Requirement: For each line in the data below that has the word "item", copy that line.

Raw data:
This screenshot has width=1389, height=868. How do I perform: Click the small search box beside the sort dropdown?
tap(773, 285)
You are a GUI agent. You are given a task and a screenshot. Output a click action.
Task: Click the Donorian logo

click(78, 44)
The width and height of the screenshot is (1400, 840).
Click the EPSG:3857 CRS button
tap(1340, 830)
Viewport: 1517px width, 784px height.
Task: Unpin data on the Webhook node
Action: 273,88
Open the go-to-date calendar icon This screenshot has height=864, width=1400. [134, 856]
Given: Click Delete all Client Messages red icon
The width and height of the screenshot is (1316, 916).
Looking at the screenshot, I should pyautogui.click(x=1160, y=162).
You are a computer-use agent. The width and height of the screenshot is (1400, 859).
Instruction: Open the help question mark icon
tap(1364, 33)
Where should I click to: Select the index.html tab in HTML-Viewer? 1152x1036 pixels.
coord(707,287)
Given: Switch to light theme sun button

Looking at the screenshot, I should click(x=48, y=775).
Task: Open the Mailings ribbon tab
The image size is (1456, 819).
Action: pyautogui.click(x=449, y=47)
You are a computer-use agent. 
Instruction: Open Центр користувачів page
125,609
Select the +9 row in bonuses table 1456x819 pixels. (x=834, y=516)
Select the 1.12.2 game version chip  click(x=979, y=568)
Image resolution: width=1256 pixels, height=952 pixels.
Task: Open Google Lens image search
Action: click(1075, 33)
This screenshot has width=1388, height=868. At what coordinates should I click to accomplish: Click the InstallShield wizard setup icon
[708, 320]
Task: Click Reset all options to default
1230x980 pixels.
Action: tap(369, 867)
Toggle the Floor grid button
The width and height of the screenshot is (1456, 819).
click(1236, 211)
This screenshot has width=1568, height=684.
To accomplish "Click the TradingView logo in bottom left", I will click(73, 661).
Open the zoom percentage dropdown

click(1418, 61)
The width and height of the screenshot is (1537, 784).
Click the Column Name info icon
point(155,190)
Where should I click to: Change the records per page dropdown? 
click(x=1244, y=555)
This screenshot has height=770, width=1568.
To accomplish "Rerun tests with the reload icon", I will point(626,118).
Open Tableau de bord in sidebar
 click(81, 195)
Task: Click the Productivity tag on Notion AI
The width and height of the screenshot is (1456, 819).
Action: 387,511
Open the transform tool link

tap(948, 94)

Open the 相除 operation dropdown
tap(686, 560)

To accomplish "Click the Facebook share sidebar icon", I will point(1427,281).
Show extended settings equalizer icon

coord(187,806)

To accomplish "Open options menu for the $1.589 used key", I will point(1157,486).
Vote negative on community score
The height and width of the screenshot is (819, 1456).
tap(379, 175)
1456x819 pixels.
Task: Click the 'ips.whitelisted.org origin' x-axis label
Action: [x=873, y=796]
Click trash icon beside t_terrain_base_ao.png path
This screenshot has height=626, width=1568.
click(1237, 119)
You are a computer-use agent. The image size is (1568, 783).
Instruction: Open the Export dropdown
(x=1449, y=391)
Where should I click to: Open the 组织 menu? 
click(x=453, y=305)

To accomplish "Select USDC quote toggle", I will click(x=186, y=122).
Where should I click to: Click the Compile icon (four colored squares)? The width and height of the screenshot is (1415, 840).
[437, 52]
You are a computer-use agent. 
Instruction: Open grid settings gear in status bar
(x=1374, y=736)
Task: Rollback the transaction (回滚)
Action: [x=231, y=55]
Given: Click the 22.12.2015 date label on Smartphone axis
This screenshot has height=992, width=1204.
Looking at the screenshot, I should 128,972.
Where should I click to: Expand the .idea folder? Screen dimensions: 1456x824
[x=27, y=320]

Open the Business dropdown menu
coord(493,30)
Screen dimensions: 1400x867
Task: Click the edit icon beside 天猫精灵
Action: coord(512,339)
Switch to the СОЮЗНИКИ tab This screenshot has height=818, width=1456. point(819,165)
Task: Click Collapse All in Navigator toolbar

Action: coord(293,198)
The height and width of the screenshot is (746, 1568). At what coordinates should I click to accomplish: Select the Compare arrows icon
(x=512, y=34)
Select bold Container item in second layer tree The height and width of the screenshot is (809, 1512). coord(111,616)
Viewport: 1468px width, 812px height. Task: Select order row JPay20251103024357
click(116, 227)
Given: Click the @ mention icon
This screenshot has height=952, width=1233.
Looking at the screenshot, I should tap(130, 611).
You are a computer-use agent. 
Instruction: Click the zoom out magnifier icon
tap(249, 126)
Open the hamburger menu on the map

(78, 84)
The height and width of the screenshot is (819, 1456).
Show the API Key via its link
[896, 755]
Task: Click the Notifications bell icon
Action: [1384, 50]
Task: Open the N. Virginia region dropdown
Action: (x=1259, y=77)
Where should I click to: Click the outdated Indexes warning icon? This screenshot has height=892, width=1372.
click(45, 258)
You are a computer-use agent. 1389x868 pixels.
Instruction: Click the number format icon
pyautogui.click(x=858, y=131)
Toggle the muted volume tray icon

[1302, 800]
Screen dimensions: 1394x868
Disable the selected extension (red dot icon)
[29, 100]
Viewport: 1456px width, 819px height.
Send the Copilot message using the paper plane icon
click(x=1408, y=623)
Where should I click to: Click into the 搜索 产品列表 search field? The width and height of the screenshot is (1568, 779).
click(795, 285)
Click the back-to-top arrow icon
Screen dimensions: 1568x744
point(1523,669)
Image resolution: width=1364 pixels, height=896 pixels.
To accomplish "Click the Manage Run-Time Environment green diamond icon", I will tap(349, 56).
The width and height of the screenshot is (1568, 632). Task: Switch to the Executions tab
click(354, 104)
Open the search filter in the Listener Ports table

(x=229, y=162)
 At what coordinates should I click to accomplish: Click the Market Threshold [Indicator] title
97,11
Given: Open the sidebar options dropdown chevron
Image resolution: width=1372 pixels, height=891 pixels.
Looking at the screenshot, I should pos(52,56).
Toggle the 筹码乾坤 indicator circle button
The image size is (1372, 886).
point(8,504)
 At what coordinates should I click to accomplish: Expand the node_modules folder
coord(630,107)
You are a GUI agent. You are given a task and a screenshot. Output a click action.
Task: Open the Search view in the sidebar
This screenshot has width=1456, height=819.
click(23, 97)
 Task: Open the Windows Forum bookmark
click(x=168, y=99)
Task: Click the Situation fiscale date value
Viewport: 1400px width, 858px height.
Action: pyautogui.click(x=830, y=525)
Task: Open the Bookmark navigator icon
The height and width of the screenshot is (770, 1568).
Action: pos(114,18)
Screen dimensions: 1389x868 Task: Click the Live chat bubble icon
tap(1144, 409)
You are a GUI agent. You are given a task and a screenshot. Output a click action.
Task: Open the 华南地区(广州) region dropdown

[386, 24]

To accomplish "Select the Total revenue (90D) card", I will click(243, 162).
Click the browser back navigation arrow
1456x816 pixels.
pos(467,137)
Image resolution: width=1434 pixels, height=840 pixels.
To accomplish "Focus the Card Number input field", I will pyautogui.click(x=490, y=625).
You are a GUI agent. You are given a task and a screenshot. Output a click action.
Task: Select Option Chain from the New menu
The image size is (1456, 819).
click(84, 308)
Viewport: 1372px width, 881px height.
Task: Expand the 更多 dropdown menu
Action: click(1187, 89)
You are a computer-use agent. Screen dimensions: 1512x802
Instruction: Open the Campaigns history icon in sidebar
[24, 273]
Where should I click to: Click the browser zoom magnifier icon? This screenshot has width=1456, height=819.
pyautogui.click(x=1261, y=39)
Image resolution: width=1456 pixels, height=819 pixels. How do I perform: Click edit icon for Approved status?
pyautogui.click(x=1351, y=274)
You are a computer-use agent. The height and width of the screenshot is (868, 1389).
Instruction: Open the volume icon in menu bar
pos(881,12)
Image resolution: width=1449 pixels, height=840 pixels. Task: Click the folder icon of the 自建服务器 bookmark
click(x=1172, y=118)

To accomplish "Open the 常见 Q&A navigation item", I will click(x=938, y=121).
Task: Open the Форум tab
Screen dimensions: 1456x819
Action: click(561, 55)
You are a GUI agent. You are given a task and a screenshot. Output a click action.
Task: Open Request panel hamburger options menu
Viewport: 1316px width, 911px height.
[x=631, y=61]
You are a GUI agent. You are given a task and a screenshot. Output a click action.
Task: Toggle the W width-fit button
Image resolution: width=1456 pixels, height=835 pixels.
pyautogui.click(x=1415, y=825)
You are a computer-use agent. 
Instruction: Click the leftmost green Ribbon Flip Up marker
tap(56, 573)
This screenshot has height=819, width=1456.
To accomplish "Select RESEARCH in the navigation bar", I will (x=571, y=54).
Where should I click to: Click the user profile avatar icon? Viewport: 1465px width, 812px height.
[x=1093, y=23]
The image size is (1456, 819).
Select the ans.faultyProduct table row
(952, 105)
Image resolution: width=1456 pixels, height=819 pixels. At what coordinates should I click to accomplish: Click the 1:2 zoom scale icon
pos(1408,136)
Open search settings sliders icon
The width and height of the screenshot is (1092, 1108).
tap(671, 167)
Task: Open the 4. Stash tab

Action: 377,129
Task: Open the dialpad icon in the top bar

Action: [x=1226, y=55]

Answer space:
Select bold Container item in second layer tree The height and width of the screenshot is (809, 1512). coord(111,616)
To accomplish "Open the 常见 Q&A navigation item", I will click(x=938, y=121).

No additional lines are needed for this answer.